CHARLES TORDJMANPar Julie Cadilhac - Lagrandeparade.fr/ Commandeur des arts et des lettres, Charles Tordjman est metteur en scène et a dirigé le Théâtre de la Manufacture, CDN Nancy Lorraine de 1992 à 2010. Très attaché aux écritures contemporaines, il travaille souvent avec des auteurs vivants et a notamment commandé des textes à Tahar Ben Jelloun, Bernard Noël, François Bon ou encore Serge Valetti. Il crée cette saison «  Monologue du Nous » de Bernard Noël, un auteur aveyronnais dont l’écriture est marquée par les évènements qui ont touché sa génération: explosion de la première bombe atomique, découverte des camps d’extermination et des crimes staliniens, guerre du Viêt-Nam, de Corée, d’Algérie…Ce « Monologue du Nous » est un «étrange éloge du désespoir », « l’histoire d’humains qui ne savent plus comment se délester de l’utopie » et qui se demandent « vers quel avenir vont leur pas ». Rencontre avec le chef d’orchestre de cette fable révolutionnaire au propos exigeant, philosophique et humaniste.

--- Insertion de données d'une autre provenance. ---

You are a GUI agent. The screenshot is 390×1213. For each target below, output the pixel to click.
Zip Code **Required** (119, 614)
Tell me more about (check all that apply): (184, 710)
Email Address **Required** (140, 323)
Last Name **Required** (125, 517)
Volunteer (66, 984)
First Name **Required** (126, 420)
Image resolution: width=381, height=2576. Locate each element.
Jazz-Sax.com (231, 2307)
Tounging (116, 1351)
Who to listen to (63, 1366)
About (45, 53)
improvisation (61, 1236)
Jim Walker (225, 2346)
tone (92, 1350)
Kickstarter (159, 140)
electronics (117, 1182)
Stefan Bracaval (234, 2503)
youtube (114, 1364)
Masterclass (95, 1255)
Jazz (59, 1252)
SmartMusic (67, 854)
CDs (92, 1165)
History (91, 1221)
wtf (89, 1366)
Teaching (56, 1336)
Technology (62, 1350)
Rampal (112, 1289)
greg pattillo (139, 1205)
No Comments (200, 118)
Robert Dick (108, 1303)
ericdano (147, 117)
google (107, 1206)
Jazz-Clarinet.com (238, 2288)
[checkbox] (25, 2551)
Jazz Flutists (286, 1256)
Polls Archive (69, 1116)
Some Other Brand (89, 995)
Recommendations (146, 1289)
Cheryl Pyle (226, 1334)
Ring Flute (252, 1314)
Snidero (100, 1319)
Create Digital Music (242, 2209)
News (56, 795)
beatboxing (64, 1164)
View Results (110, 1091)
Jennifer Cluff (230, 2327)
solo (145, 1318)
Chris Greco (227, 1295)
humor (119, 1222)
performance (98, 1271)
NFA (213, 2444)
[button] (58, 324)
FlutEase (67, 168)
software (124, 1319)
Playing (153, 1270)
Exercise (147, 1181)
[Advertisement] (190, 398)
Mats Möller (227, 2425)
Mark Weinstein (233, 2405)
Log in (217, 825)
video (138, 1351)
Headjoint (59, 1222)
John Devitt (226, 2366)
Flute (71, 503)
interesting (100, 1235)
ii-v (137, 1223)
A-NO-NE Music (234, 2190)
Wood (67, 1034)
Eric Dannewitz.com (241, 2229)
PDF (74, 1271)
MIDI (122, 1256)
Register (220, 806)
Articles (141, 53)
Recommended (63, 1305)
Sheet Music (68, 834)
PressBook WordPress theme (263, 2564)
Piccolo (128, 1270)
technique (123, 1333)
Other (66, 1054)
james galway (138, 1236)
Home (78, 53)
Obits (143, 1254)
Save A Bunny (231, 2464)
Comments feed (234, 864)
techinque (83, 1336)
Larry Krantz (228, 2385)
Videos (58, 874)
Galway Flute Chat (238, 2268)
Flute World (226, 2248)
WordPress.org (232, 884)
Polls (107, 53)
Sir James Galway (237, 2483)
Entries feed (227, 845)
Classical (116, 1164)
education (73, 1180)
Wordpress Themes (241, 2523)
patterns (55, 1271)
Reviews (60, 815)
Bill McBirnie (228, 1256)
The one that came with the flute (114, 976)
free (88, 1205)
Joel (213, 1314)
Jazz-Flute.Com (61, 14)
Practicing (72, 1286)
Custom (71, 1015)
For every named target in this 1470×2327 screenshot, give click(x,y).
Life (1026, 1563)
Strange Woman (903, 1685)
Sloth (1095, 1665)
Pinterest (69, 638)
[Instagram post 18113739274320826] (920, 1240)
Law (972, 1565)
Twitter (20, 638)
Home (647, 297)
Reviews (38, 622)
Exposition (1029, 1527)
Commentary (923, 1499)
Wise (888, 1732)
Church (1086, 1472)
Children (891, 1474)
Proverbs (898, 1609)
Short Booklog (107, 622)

Vous avez monté plusieurs textes de Bernard Noël: si vous deviez en quelques mots définir ce qui vous séduit de façon générale dans son écriture, que diriez-vous?
Ce que j’aime chez Bernard Noël c’est la délicatesse, la précision, l’audace de sa langue. Une langue finalement plutôt classique qui, si elle demande parfois effort, récompense largement

Ce “ Monologue du nous” se remarque déjà par un titre qui interpelle : de quelle manière avez-vous imaginé pouvoir monter sur les planches un tel paradoxe ?
C’est vrai que le titre « Monologue du Nous » est un paradoxe. Car comment Nous pourrait-il parler d’une seule voix? C’est pourtant dans ce paradoxe que se niche une question cruciale. Que voulons-nousPhotos de répétition ensemble, que voulons-nous pour être ensemble ? Depuis maintenant des dizaines d'années, je suis en quête d’un théâtre qui parle à la communauté, rassemblée ou divisée, mais ensemble, là, pendant la représentation. Ce rassemblement autour d’émotions communes est déjà un acte politique assez puissant pour que j’ai, encore et encore, le désir d’y revenir.

" Quelle cause peut justifier notre sacrifice?" : le texte aborde la question des utopies, c'est bien ça? évoque la montée des fanatismes qui naissent des " systèmes qui broient"?
Le sacrifice nous éteint. Le sacrifice est loin d’être rassembleur. Mais il est constitutif de notre culture. Le sacrifice d’Isaac m’a toujours fasciné. Comment peut-on aller jusqu’à donner la mort à son propre fils ? Comment justifier cela ?. Et pourtant il en va parfois de notre élévation quand nous sommes prêts à perdre une part de vivant pour d’autres vivants.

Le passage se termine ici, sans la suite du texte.